Il conquit rapidement une place importante parmi les naturalistes. Mais la réputation d’un savant, en dehors de ce petit cercle, est longue et difficile à faire ; plus il s’enfonce dans les profondeurs de la science, moins il est connu du public. Sauf pour les vulgarisateurs, la vie des naturalistes est toute d’abnégation, car elle ne rapporte le plus souvent ni honneur ni argent. Même, dans certains mondes, les chercheurs de bêtes, de plantes ou de pierres passent pour des gens bizarres, s’occupant de minuties.
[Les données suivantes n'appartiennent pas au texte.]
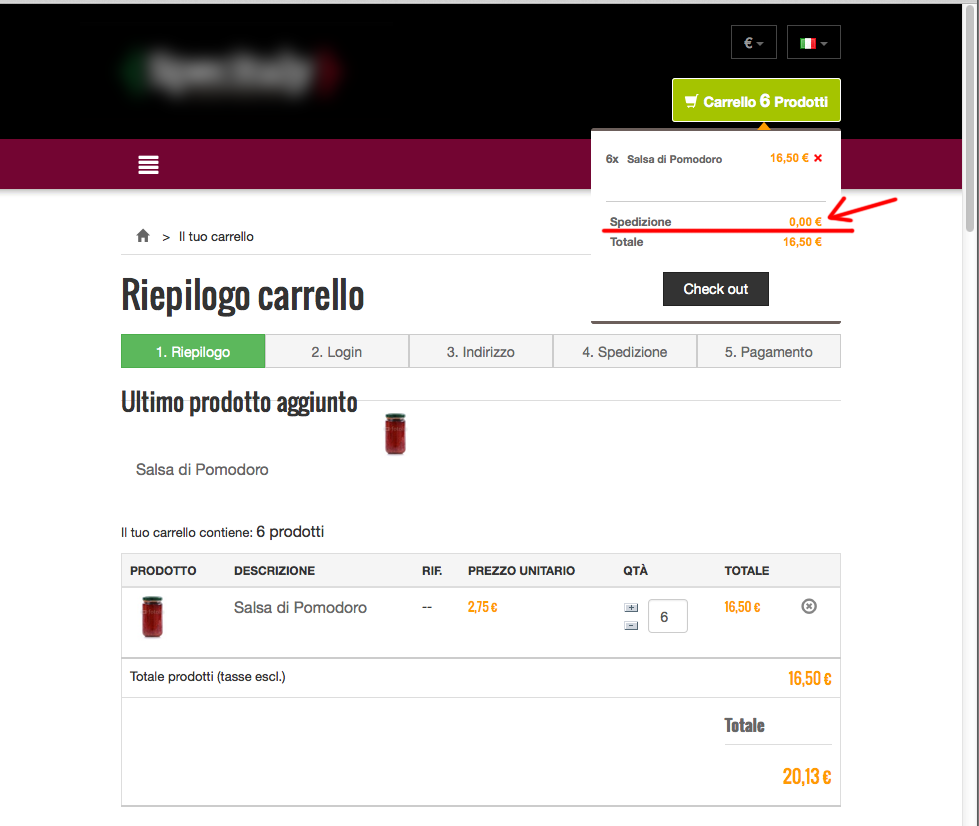
Task: Go to the 2. Login step
Action: pos(337,352)
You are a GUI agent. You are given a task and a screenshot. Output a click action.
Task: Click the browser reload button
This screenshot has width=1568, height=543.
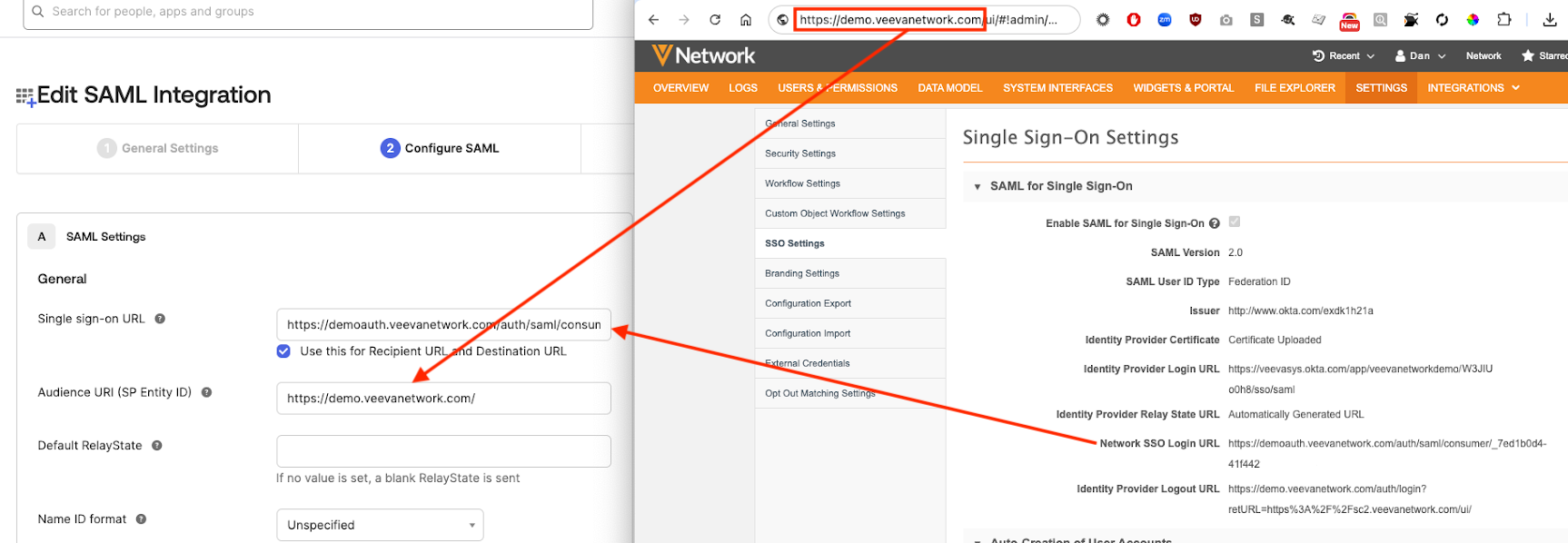[x=715, y=20]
Il y a quelques années, nous avions à la Société géologique de France trois marquis auxquels on doit des travaux importans : c’était le marquis de Vibraye, le marquis de Raincourt et le marquis de Roys. L’un d’eux m’a dit que, dans le noble faubourg, on s’étonnait de les voir sans cesse armés d’un marteau, cassant des pierres sur tout chemin, et qu’on les appelait les trois cantonniers. J’ignore si on a donné cette dénomination au marquis de Saporta ; ce que je sais bien, c’est qu’il lui a fallu beaucoup de temps pour faire comprendre sa valeur ; il s’en est plaint à moi. Je lui ai donné le conseil d’écrire dans la Revue des Deux Mondes ; cela, je pense, a été également profitable pour la Revue, où il a mis la science en honneur, et pour lui, car on s’est aperçu alors que le collectionneur des plantes fossiles d’Aix était un puissant esprit.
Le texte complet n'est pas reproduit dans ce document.